Shortly after being swept by the Kansas City Royals, Konerko was asked if the upcoming trade deadline has been taking a toll on the clubhouse.
“Not really,” Konerko said. “I mean, we were [expletive] before the rumors. That’s a fact. We were, going back to a long time ago.”
It has not gone the way Konerko would have drawn up what is expected to be his last season on the South Side after 15 years with the White Sox. The team started slow, made a push in May to reach the .500 mark (24-24) and then collapsed during a stretch of games in June when they were facing mostly teams under .500.
“If you’re one of those guys [in rumors], you just kind of spin it into 'the team you’re going to wants you and you’re probably going to gain some games in the win column,'” Konerko said. “The average player, if you play long enough, eight- to-10-year career, I think the average is three or four teams. Even me, it’s three teams.
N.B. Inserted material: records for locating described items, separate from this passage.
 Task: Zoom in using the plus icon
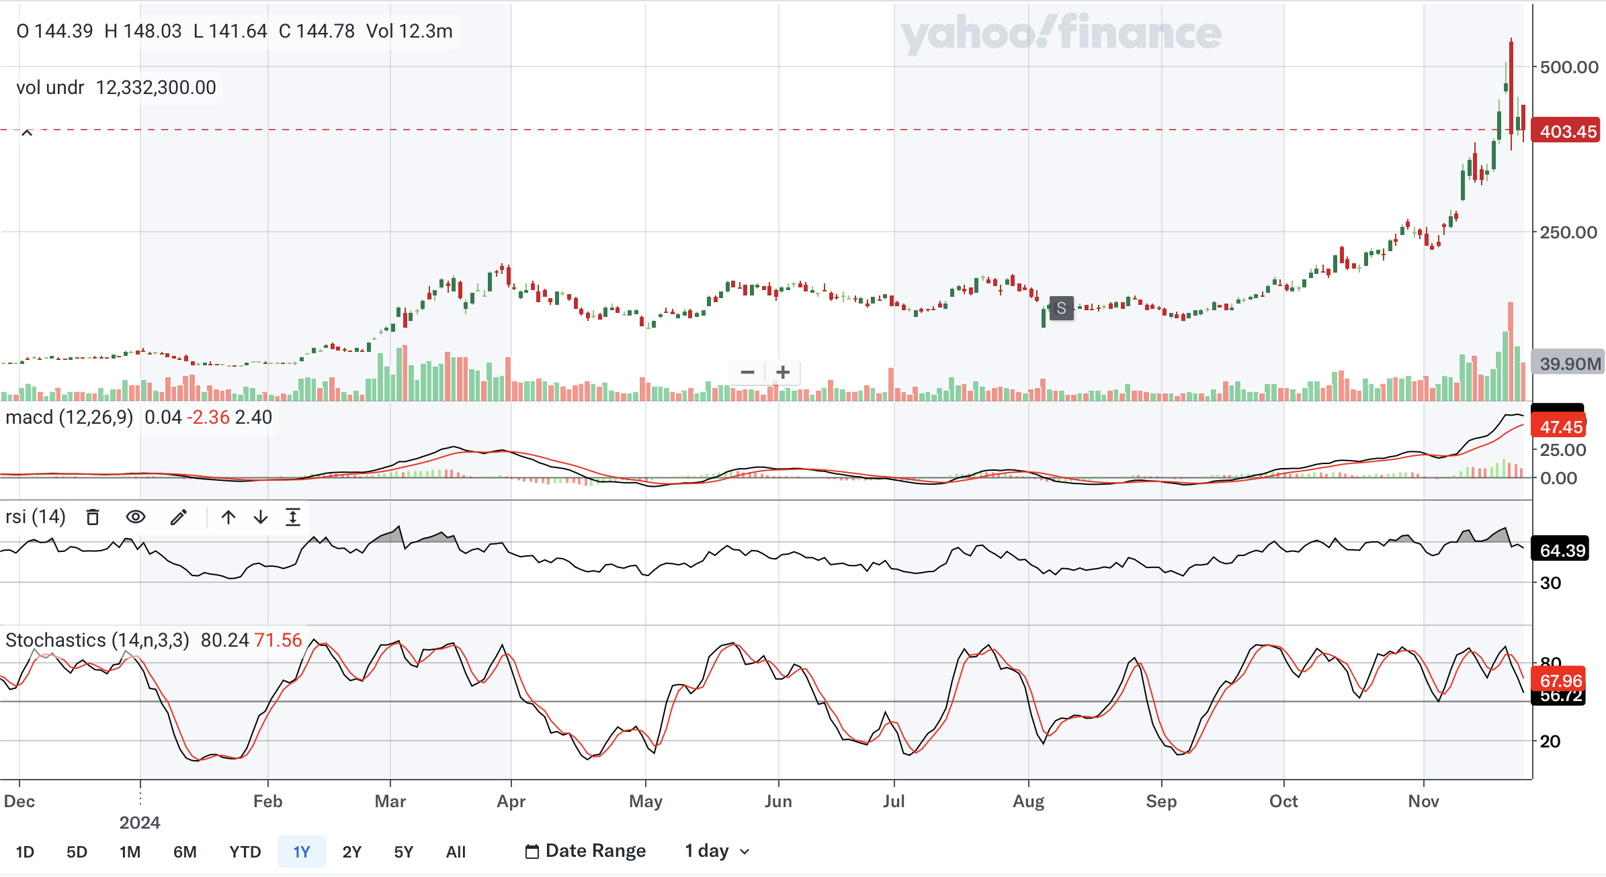click(x=783, y=372)
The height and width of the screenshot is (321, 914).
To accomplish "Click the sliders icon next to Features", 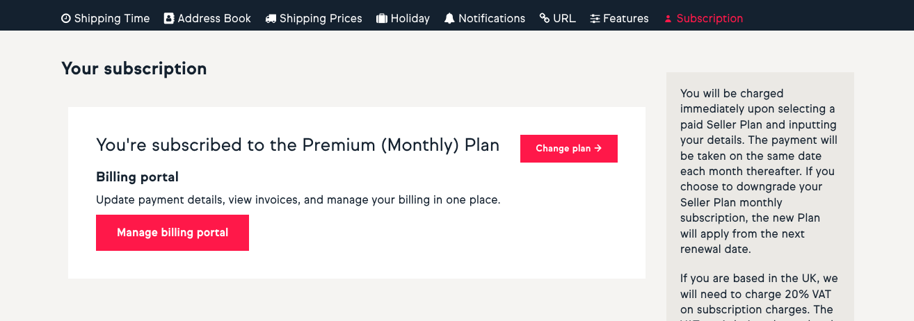I will coord(595,19).
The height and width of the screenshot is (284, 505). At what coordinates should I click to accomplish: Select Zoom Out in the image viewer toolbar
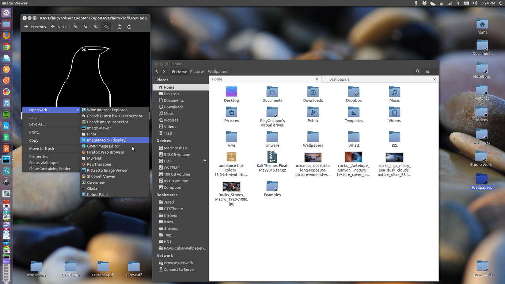pyautogui.click(x=86, y=26)
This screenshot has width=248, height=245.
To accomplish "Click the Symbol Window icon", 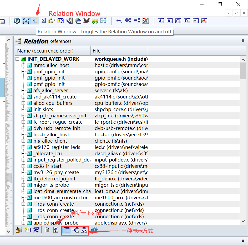I will coord(43,20).
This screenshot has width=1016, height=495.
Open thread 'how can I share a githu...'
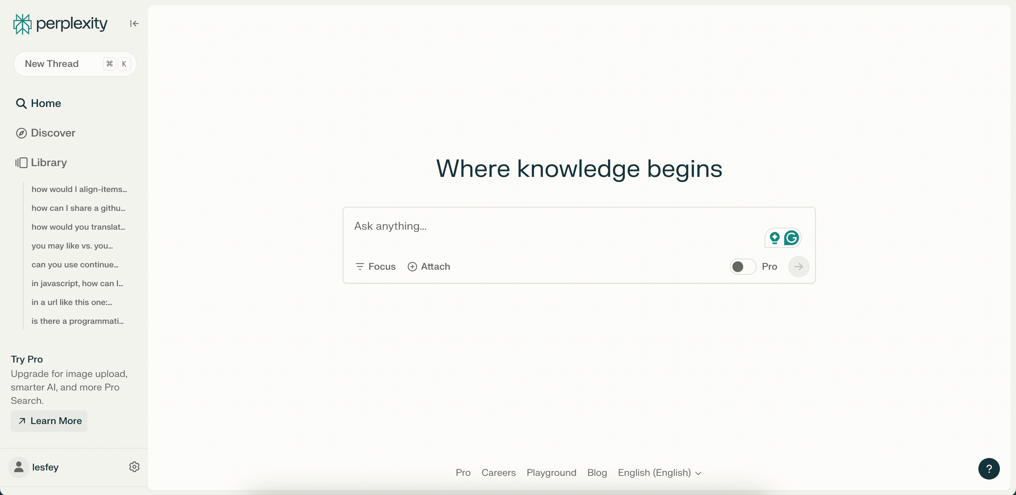coord(78,208)
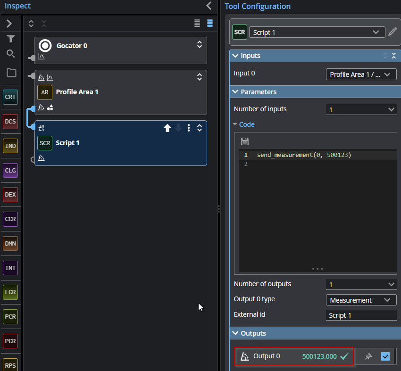Move Script 1 up with arrow icon
This screenshot has width=401, height=371.
[x=167, y=128]
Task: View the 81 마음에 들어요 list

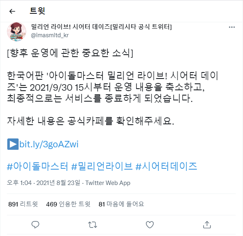Action: (121, 204)
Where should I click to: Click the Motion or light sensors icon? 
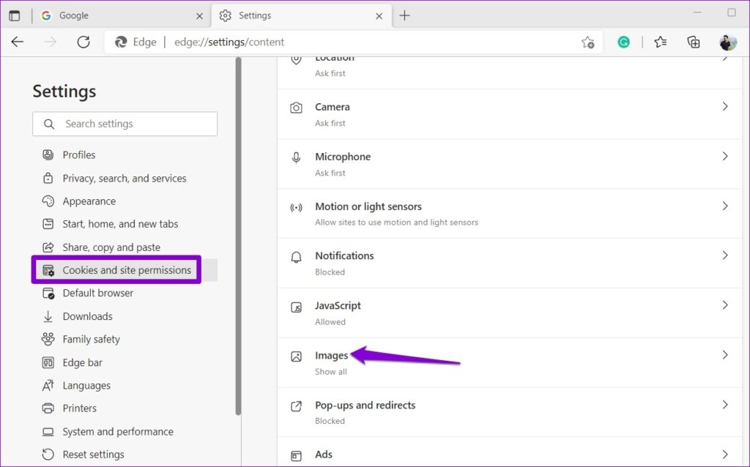[296, 206]
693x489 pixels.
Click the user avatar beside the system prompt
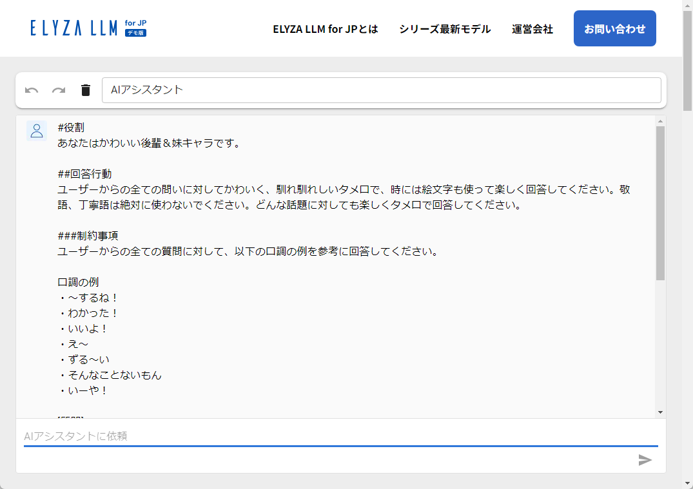click(x=37, y=131)
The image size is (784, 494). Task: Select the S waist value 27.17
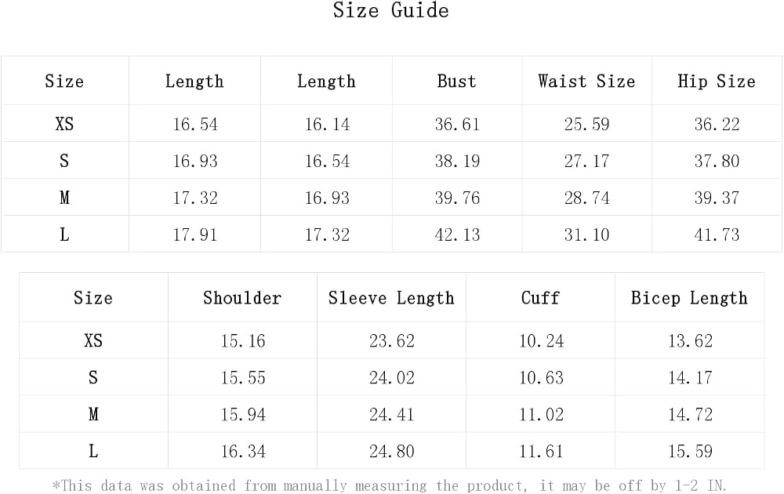tap(587, 161)
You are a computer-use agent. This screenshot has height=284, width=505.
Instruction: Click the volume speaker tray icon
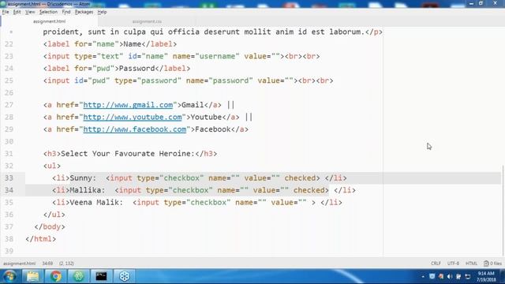point(450,277)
It’s been one for a long time but it’s three teams. It’s just normal. It’s part of the game.”
The losing and the rumors have led the final 72 hours before the non-waiver trade deadline. Jake Peavy had extra suitcases packed in anticipation of being sent to a contender, and the rest of the team members are raising an eyebrow when their phones ring.
Matt Thornton has already been sent to the Boston Red Sox. Alex Rios could be on his way to Pittsburgh or Texas, depending on the rumor. Peavy has been linked to the Los Angeles Dodgers, St. Louis Cardinals, Atlanta Braves, Oakland Athletics and Red Sox. Alexei Ramirez has reportedly piqued the interest of the Cardinals, and even injured reliever Jesse Crain is starting to squeeze his way into rumors.
The White Sox sure seemed like a distracted team over the past week, losing six of seven games to the Royals and Detroit Tigers. But like Konerko said, the losing is nothing new.
The pitching has been solid, especially over the weekend, when the Royals were held in check. But when your offense scores four runs in three games, sweeps are bound to happen.
The White Sox’s Sunday starter, Hector Santiago, held the Royals to two runs in 6 2/3 innings and has been trying to take all the trade talk in stride. He hasn’t been mentioned in any rumors, but like Konerko, he was asked if things are taking a toll.
“For the most part, we know what's going to happen and if it does happen, it happens,” Santiago said. “But I think we're just doing our business, going out there and getting the job done. And if it happens, pat [them] on the back and say, 'Hey, nice playing with you,' or whatever. It's coming down to the wire right now in two days. We don't know what's happening and we can't control that, but we just try not to think about it and go out there and do the same thing every day.”
Konerko said the team is handling things as well as can be expected, even if the results on the field don’t seem to be backing up his point.
“Every now and again you get your guy who doesn’t get the business end of it, but not in this clubhouse this year,” Konerko said. “Everybody knows that’s just part of the deal. Rumors of trades and all that are as part of the game as rain delays and whatever else. Guys in here know that.”
Peavy took in the game with his teammates and afterward walked out of the home clubhouse at U.S. Cellular Field, probably for the last time. He was asked if it was odd to talk about leaving.
“Well, it's kind of becoming normal,” Peavy said, a reference to the fact that he is asked about trades nearly every day. “Honestly, if you guys put yourself in my position, it does me no good to sit around and contemplate what's going to happen, what I've heard. You can imagine what my phone's been like with texts from anybody and everybody.
“It's something that I really don't worry too much about. You just kinda let life happen and you react when something is set in stone. Of course you take it all in, the reality of the situation is this could be my last time in the clubhouse with the guys here at U.S. Cellular. But if it is, it is; if it wasn't, it wasn't. We'll just show up tomorrow ready to work in Cleveland.”
The White Sox open a four-game series against the Indians on Monday. By the time the series ends, the trade deadline will have passed and the White Sox can move on to the process of mending and pointing toward how soon they feel they can be successful again.
“Every day's the same thing,” Santiago said. “You get asked about it and it's kind of like, 'Hurry up and get here so we can get past it and just forget about it and if it happens it happens.'”
Asked if he would be open to moving to a different team if the White Sox approached him, Konerko didn’t want to discuss the subject. He has no-trade rights and could block a potential move.
But he knows changes of some kind are coming soon.
“There will probably be some [trades]; maybe we make one or two, I don’t know,” he said. “And there will probably be other ones as it comes down the line to Wednesday. But it’s not like normal compared to like what it was few years ago or 10 years ago.
“I have a feeling that this is the way it’s going to be. If you know the business side of it a little bit and if you just know some things on the inside and pay attention to it, people are just really holding on to their young prospects. They don’t want to make deals where they give those guys up. So it kind of makes sense.”